* **Objectif**
Convertis toutes les lignes du matériel ci-dessous en tableau Markdown à deux colonnes : « N° » pour le numéro de rangée et « Texte » pour la ligne. Omets les lignes vides et les images.

========================================

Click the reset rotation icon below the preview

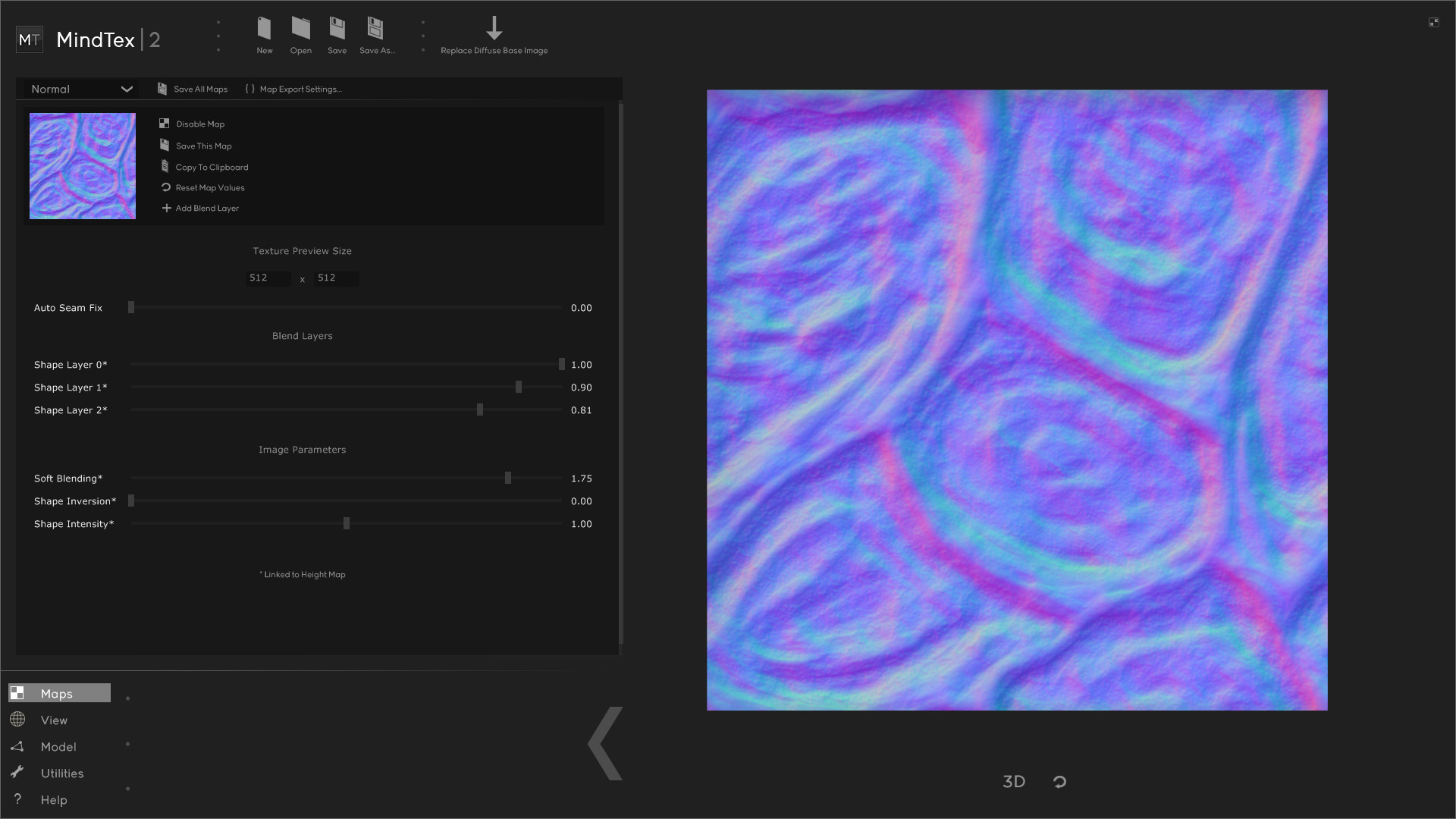pos(1059,781)
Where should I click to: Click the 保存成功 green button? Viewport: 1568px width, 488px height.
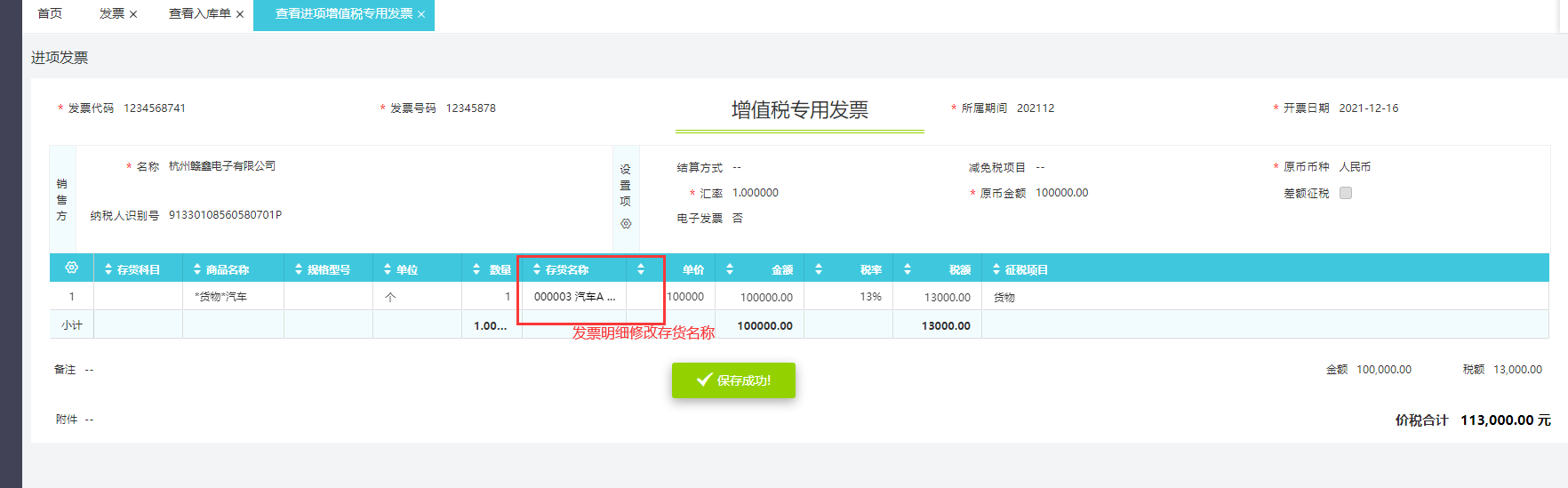[733, 380]
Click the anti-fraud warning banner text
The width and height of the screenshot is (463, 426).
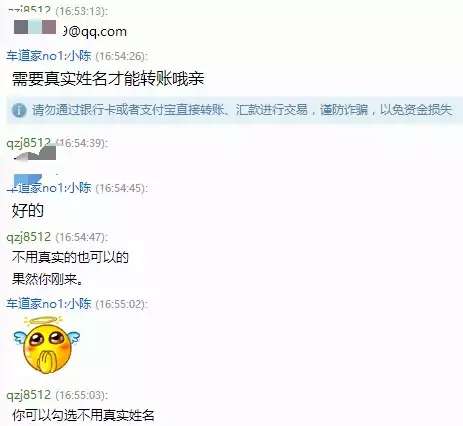242,110
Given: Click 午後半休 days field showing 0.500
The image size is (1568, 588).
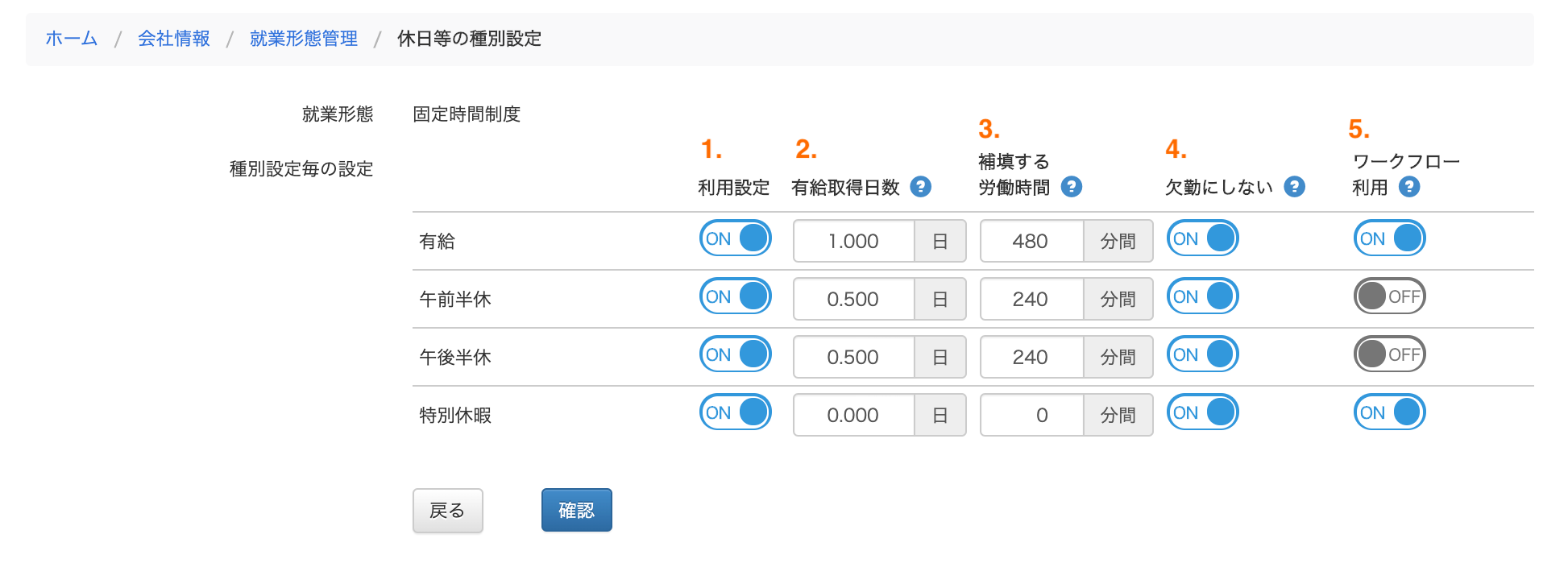Looking at the screenshot, I should 854,357.
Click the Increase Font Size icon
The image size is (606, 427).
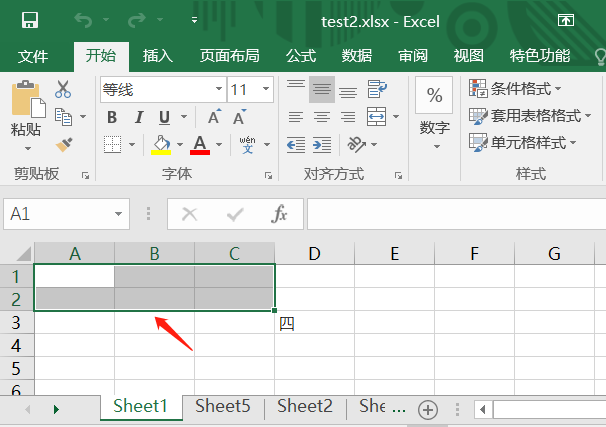pos(215,117)
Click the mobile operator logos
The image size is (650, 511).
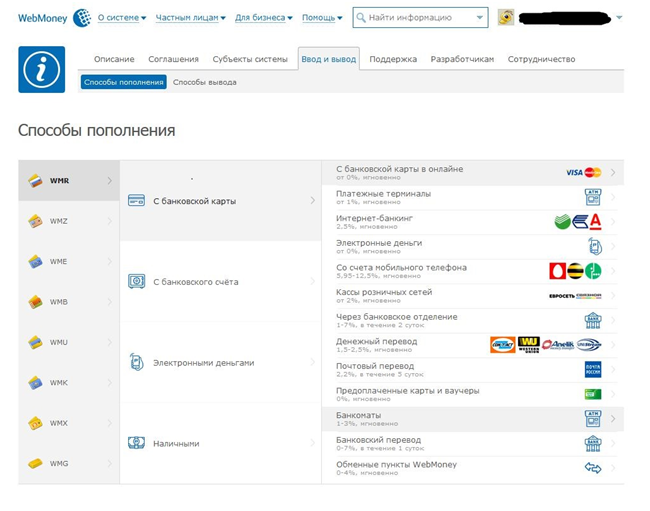click(x=575, y=270)
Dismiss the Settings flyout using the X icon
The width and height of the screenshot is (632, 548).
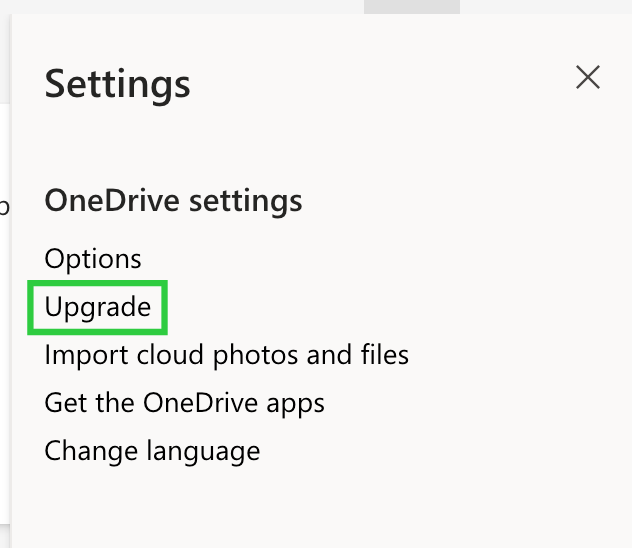(588, 77)
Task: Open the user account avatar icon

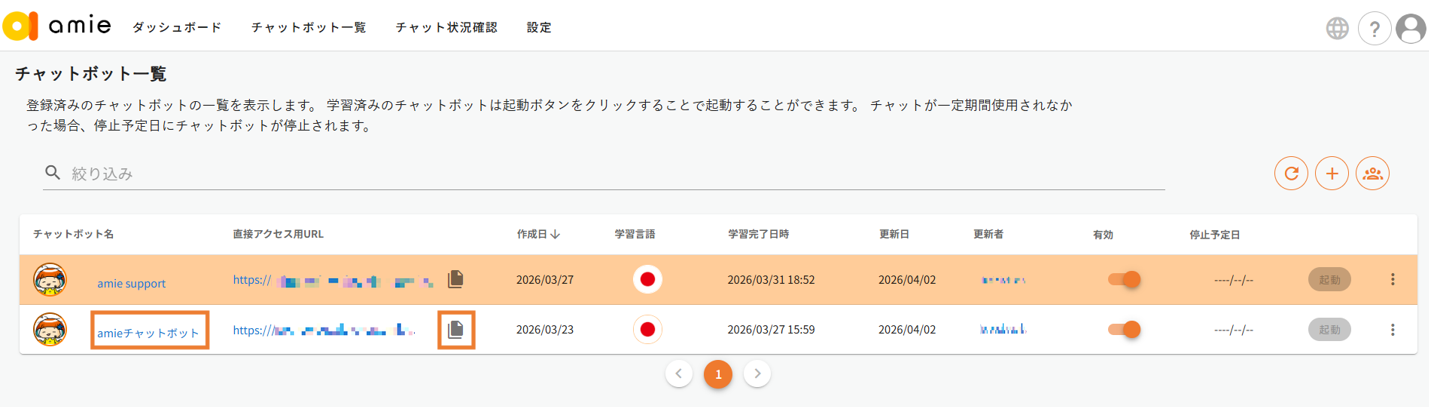Action: click(1411, 29)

========================================

* **Solution détaillée**
| N° | Texte |
|---|---|
| 1 | Click the reset rotation icon below the preview |
| 2 | pos(1059,781) |
| 3 | Where should I click to: Click the 保存成功 green button? Viewport: 1568px width, 488px height. |
| 4 | [733, 380] |
| 5 | Click the anti-fraud warning banner text |
| 6 | The width and height of the screenshot is (463, 426). |
| 7 | 242,110 |
| 8 | Given: Click 午後半休 days field showing 0.500 |
| 9 | The image size is (1568, 588). |
| 10 | Looking at the screenshot, I should 854,357. |
| 11 | Click the Increase Font Size icon |
| 12 | The image size is (606, 427). |
| 13 | pos(215,117) |
| 14 | Click the mobile operator logos |
| 15 | The image size is (650, 511). |
| 16 | click(x=575, y=270) |
| 17 | Dismiss the Settings flyout using the X icon |
| 18 | The width and height of the screenshot is (632, 548). |
| 19 | (588, 77) |
| 20 | Task: Open the user account avatar icon |
| 21 | Action: click(1411, 29) |